THE BLOG
12/04/2006 02:54 pm ET Updated May 25, 2011

Epstein's Take on Big Pharma and the Trials of Pfizer

Richard A. Epstein is a law professor at the University of Chicago and a senior fellow at the Hoover Institution. His new book is Overdose: How Excessive Government Regulation Stifles Pharmaceutical Innovation (Yale). He has from time to time consulted for Pfizer and PhRMA, an industry trade group.

So concludes an essay in today's Boston Globe headlined "What's Good for Big Pharma Is Good for America." Consider this essay and Professor Epstein's book the opening salvo in the coming war over drug pricing, which the Democrats vow to join in January.

What was shocking to me in reading this essay was how the good law professor could get so many basic facts wrong. For instance, at one point, he trots out the tired argument that it costs over $1 billion to develop a new drug. "In addition, their successful drugs must generate additional revenues to cover the predictable flops," he adds. Actually, the series of Pharma-funded Tufts University studies that generated the $1.2 billion number INCLUDES the cost of failure in its calculation.

But I long ago gave up expecting the various law and economics professors hired by Big Pharma to trot out something other than big lies. And, as a journalist, I am saddened by the fact that the editors of the Boston Globe, whose circulation area includes Tufts, are unable to catch such grievous errors.

But let's press on with our critique. Woe betides us, Epstein asserts, because $21 billion in annual industry sales will go off patent this year, and $24 billion over the next three years, "a sharp dent for an industry that today generates about $250 billion in revenue." With the FDA making it harder and harder to approve new drugs, the future of drug innovation is grave indeed.

Let's subject this shibboleth to some scrutiny. Add the two numbers up and we get an estimate (from Standard & Poors) that the industry will lose patent protection on $45 billion or 18 percent of its total sales over four years. Patents run for 20 years. Therefore, you'd expect to lose about five percent of revenue per year to generics. Over four years, that's 20 percent. So, if anything, the loss to patents over the next four years is running slightly below what you'd expect.

Having established his fact foundation on quicksand, Epstein begins building his real argument. Critics are making unreasonable safety demands, he argues, making it almost impossible to bring "innovative" new drugs to market. "The FDA has consistently upped the number and type of clinical trials for companies seeking approval of new drugs, so that today as many as 60 separate trials are often required. Fewer drugs make it through these hurdles, and those that survive the ordeal cost ever more to bring to market, "he writes.
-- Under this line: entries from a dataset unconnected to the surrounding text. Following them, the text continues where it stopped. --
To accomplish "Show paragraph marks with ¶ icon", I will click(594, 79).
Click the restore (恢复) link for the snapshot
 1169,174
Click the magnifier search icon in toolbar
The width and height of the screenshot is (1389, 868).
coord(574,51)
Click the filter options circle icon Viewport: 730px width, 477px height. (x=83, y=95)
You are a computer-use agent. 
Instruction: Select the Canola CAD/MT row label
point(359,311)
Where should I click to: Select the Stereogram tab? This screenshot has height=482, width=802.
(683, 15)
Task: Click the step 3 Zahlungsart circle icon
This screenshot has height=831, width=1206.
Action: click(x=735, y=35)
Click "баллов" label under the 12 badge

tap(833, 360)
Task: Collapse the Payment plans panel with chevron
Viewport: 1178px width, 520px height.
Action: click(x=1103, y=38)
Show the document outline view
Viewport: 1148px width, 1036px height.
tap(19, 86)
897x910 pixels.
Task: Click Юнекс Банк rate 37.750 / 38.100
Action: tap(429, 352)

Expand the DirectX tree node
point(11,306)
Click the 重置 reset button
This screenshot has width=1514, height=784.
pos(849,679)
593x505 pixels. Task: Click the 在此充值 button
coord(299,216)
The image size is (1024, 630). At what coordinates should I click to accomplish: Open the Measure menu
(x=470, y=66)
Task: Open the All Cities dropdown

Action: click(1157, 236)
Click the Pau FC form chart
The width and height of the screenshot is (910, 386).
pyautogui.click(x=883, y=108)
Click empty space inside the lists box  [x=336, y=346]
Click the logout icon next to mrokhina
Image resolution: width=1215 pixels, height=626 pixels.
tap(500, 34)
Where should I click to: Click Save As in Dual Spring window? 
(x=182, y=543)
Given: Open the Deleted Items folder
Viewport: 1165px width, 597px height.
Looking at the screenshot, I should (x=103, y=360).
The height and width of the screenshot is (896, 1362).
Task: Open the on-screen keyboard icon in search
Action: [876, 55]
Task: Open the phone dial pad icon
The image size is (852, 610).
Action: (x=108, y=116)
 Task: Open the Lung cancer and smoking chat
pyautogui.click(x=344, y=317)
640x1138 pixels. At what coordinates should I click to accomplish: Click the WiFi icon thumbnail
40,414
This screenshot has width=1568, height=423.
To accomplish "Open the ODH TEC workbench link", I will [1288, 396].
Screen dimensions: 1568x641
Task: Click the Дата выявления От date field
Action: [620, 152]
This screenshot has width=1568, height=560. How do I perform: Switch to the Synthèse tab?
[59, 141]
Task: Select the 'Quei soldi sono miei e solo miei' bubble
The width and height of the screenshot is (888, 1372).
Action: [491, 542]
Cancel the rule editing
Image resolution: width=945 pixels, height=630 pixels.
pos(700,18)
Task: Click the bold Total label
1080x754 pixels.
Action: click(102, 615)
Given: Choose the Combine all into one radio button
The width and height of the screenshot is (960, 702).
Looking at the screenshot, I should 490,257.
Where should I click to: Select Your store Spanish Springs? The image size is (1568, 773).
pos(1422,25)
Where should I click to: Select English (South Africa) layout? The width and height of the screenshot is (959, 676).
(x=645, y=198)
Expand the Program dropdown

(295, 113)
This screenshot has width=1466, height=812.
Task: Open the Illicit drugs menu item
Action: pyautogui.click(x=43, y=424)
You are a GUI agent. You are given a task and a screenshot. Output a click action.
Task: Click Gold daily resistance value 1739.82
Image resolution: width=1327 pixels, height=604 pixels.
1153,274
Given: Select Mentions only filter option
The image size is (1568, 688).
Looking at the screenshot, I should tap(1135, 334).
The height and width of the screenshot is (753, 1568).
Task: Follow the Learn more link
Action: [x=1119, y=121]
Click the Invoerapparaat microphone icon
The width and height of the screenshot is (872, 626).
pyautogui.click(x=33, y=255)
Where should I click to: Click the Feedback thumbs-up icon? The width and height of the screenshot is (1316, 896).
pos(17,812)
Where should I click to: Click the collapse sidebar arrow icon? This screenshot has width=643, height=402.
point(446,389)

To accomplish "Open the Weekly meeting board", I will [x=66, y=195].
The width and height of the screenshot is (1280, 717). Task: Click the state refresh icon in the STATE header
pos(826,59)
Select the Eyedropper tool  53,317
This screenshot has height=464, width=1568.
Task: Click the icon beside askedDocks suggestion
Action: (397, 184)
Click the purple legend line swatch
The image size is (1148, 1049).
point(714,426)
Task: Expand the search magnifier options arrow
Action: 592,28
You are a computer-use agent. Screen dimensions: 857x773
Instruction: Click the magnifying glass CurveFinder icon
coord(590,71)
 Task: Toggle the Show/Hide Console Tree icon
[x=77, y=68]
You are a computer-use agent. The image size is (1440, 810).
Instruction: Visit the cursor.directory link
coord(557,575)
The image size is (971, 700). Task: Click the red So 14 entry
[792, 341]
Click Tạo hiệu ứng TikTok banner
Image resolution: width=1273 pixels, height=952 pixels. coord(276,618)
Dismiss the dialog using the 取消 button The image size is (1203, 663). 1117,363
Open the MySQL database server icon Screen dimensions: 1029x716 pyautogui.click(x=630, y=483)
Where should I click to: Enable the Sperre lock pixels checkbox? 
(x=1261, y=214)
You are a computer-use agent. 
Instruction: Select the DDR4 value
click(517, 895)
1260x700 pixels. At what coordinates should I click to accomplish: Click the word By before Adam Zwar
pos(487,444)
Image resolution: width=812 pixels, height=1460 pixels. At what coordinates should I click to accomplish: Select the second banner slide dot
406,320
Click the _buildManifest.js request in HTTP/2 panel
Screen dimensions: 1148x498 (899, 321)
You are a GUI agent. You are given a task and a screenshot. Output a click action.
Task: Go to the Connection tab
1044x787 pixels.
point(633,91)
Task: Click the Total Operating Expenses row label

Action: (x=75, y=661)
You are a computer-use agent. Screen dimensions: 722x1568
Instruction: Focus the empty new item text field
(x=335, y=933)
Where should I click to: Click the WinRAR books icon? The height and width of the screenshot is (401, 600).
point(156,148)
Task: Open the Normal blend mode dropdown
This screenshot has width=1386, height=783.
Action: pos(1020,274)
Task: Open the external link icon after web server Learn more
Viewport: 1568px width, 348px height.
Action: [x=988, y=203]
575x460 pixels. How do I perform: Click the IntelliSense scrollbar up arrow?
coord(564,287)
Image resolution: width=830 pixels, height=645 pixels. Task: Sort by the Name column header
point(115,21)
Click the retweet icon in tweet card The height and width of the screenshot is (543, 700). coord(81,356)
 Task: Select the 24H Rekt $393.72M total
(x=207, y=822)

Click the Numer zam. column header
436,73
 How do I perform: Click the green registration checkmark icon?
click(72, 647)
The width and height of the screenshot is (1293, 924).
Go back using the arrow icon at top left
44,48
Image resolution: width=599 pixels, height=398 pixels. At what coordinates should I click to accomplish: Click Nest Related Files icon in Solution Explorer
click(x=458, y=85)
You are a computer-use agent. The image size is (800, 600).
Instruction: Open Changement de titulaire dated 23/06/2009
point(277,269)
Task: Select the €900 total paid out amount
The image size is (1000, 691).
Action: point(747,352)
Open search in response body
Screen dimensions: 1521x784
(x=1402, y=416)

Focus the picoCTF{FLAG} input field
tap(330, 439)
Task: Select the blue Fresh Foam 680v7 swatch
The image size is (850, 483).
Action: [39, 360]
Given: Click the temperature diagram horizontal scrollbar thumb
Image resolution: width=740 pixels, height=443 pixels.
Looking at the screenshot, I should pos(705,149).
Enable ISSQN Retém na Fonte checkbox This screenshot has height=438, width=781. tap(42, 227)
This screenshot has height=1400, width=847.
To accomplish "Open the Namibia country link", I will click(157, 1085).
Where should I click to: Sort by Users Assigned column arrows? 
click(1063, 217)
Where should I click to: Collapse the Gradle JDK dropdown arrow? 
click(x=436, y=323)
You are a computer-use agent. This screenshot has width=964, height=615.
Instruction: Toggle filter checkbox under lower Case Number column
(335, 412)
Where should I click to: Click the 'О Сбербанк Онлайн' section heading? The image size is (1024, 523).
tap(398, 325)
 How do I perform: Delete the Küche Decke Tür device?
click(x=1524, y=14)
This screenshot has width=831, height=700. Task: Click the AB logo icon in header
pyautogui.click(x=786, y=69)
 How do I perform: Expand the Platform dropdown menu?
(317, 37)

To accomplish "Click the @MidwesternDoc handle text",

Let's take today's Pfizer example, a new drug for raising good cholesterol (and thus lowering heart attack risk). The company's trial combined it with standard of care -- Pfizer's best-selling Lipitor ($13 billion in annual sales). Forget for a moment that the company originally planned to sell the new drug as part of a combination pill that included Lipitor so that it could extend the patent life of its biggest franchise, which runs out in 2010.

Over the weekend, the company had to pull this promising drug after learning the definitive clinical trial (the one aimed at FDA registration) turned up an excess of heart attacks. Whoops.

On the surface, the numbers did seem awfully small: a 60 percent increase in deaths, but only on a 51-death baseline. There were 7,500 people in the trial. But what does that increase mean when you give the drug to millions of people? If half the patients were in the new drug arm (3,750), and that resulted in an excess of 30 deaths, then that would add up to 8,000 extra deaths for every million people who took the drug combination. Since there's nearly 20 million people on Lipitor in this country, if even half of them were successfully switched to this new combination pill, that could have resulted in 80,000 excess deaths -- twice as many as die in car accidents every year.

No, Professor Epstein, I don't think the FDA has become "too strict." I think Pfizer did what any responsible company would do. And if they didn't, we, the public, would need a strong FDA to ensure that they did.

But now let's get to the real bottom line of his argument. All this cash flow is to get real innovation through the pipeline. But are new cholesterol management pills really what's needed to launch a major assault on heart disease in this country (it's the leading killer at nearly 900,000 deaths per year).

My apologies to Steven Nissen (he's the Cleveland Clinic cardiologist who was running the trial for Pfizer), who was widely quoted this morning lamenting the outcome of the trial. He's still looking for the next big thing in cholesterol management.

But I would humbly submit that the nation doesn't need to spend an extra $20 billion a year once Lipitor goes off patent on the next generation of pills. It needs to use half that money to hire an army of public health nurses to go out into communities that are being devastated by uncontrolled hypertension, poor diet, lack of exercise, excessive drinking, and unrelieved financial and social stress that are the real causes of the heart disease epidemic in this country.

We need the nation's preventive cardiologists to start sending that message -- every day, and in every way.